The health container system still exists, it’s still awful, and I’m still disproportionately upset about it. Health and armor pickups automatically round to the nearest multiple of 25, so you can get anywhere from 13 to 37 health from a single item, and it’s effectively random. I’m actually sort of impressed that neo-id managed to fuck up something as simple as health pickups.

Finally: despite mass complaints, Bethesda insists on using a bloated launcher instead of just putting the game on Steam. If you’re going to play this, grab QCLauncher and only use Bethesda’s downloader to update. This game already performs weirdly, you’ll need all the power you can get.

I spent a lot of time trying to gather my thoughts on this wave of the beta. Despite my gripes, things have been better. There are still plenty of design problems, but the few technical fixes count for a lot. The end result is recognizably Quake, and despite an awful first impression, I actually had some fun. But after 4 months of beta, the game is nowhere near ready for release. It’s certainly not ready for Bethesda’s bizzare, mistimed marketing tournaments. And judging by what we’ve seen so far, I’m not sure it’s going to get there.

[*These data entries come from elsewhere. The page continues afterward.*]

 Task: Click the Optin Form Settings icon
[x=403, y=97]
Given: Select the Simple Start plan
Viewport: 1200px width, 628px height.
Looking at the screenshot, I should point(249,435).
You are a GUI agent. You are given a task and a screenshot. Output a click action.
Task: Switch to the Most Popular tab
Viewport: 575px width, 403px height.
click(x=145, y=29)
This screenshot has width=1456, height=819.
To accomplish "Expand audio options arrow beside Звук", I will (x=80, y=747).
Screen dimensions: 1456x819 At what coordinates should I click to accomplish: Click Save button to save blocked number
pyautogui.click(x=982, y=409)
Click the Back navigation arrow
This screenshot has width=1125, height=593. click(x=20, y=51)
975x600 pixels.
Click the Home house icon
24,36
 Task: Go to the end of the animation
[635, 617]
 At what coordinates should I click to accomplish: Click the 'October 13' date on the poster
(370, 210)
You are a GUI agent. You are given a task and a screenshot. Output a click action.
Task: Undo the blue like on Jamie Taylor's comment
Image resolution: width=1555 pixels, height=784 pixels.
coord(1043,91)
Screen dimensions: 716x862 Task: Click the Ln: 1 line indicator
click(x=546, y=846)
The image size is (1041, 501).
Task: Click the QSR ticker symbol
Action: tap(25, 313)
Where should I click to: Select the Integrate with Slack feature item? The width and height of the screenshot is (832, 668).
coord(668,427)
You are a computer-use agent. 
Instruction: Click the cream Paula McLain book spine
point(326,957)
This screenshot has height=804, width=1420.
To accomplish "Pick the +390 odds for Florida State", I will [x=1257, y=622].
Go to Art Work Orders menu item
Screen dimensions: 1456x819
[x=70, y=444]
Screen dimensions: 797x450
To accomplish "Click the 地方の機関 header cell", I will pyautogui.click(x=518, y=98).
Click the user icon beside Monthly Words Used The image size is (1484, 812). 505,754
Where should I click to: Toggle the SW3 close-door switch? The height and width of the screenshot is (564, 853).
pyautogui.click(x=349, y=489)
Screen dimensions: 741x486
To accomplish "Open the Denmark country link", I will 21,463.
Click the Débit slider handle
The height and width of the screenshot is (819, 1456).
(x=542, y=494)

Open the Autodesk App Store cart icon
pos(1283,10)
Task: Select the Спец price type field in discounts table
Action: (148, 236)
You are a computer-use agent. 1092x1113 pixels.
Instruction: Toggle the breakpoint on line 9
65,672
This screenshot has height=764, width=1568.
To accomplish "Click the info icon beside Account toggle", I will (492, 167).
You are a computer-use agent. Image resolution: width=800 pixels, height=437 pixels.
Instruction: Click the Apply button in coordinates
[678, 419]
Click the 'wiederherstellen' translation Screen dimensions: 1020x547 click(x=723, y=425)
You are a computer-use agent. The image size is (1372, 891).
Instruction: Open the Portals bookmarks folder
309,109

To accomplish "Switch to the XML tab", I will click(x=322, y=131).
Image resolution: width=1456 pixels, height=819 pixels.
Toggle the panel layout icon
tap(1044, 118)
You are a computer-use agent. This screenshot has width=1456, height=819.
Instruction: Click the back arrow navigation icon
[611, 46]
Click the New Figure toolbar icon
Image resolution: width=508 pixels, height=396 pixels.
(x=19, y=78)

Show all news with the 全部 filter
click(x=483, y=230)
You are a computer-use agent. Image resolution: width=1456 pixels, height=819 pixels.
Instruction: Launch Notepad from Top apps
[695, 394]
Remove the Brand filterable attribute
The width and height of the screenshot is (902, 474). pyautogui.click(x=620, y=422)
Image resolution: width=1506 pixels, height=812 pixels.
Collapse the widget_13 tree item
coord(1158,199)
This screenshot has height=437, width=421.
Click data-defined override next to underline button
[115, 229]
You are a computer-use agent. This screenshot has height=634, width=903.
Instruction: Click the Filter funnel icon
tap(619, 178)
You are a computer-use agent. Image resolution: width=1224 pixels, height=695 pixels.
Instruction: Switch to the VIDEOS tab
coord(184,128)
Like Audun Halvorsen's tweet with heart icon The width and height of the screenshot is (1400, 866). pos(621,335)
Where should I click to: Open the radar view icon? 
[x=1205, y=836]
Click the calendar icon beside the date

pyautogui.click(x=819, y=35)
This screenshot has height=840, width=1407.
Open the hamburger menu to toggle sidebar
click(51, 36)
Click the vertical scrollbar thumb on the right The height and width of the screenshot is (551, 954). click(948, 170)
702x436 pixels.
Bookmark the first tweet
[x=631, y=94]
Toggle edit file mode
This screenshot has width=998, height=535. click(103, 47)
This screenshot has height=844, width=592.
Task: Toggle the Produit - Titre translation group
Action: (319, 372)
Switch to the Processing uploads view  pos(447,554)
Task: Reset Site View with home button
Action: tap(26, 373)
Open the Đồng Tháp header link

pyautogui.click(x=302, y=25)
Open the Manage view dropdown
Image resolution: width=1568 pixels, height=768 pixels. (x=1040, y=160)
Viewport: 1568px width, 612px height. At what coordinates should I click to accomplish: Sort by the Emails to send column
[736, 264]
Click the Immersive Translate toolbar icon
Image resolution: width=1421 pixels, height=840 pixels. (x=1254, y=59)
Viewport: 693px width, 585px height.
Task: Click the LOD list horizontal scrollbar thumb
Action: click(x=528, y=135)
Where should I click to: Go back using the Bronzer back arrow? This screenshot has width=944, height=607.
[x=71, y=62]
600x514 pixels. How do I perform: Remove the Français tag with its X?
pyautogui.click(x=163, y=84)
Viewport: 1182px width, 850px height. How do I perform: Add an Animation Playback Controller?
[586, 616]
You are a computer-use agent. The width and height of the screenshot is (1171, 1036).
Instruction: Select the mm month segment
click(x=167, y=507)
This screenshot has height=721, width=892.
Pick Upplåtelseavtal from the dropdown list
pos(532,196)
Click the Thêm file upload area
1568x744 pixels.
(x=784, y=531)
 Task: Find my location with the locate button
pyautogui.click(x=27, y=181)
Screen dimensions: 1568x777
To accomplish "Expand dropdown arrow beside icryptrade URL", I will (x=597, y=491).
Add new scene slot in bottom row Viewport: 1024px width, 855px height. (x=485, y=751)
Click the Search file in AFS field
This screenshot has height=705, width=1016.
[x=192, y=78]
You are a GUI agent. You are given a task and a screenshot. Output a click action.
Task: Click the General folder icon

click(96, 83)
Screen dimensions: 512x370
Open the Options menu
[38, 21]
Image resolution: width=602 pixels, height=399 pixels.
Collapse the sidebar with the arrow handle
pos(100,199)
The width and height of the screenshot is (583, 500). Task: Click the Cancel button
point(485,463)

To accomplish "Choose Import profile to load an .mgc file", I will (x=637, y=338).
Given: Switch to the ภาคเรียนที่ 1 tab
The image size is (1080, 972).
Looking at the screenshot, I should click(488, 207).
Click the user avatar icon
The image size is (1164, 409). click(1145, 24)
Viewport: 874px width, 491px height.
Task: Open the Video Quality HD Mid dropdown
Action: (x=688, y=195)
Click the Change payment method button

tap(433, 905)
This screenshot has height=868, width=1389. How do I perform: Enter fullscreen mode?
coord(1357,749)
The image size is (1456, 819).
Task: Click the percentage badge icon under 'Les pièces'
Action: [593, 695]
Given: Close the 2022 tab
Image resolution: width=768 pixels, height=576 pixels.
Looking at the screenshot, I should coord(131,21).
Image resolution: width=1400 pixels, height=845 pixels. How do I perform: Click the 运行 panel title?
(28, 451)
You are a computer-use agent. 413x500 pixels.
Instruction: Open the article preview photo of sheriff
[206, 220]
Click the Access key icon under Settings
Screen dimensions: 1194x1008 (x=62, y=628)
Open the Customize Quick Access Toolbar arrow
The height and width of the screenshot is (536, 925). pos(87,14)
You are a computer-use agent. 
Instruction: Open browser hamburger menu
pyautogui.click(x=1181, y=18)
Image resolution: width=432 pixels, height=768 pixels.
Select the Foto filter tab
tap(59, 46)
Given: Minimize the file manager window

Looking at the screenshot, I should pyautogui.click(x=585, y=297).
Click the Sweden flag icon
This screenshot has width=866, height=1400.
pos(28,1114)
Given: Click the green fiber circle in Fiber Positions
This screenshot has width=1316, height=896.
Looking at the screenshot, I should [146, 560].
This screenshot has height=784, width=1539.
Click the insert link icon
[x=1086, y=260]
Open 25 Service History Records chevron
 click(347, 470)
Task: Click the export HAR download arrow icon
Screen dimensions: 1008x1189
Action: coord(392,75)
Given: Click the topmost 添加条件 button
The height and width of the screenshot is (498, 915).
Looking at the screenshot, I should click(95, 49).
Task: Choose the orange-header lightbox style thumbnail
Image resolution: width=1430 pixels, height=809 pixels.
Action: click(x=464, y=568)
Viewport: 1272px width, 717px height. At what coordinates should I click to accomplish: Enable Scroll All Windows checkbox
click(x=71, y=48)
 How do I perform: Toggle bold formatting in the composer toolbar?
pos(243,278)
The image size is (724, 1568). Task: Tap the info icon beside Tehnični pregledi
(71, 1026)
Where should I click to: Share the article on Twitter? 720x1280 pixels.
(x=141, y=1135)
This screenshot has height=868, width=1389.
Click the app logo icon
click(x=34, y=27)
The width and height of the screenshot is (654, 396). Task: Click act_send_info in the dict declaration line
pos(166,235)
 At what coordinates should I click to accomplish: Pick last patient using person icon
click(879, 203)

Quake Champions is this bizarre, half-baked chimera of Quake history and design-by-committee, filled with classic characters and loot-box cosmetics. The game is a hacked-together mix of in-house tech and Saber3D, a third-party engine from a team mostly responsible for Halo ports. And everyone who actually wants to play a hero shooter is already playing Overwatch.

Gut instinct tells me that this is going to be released in a broken state, enjoy a few months of hesitant popularity, and fall off the radar, never to return. I’ve been wrong before, though—and hey, if the game keeps moving in the right direction, maybe it’ll end up a worthy sequel. Just give it a few decades.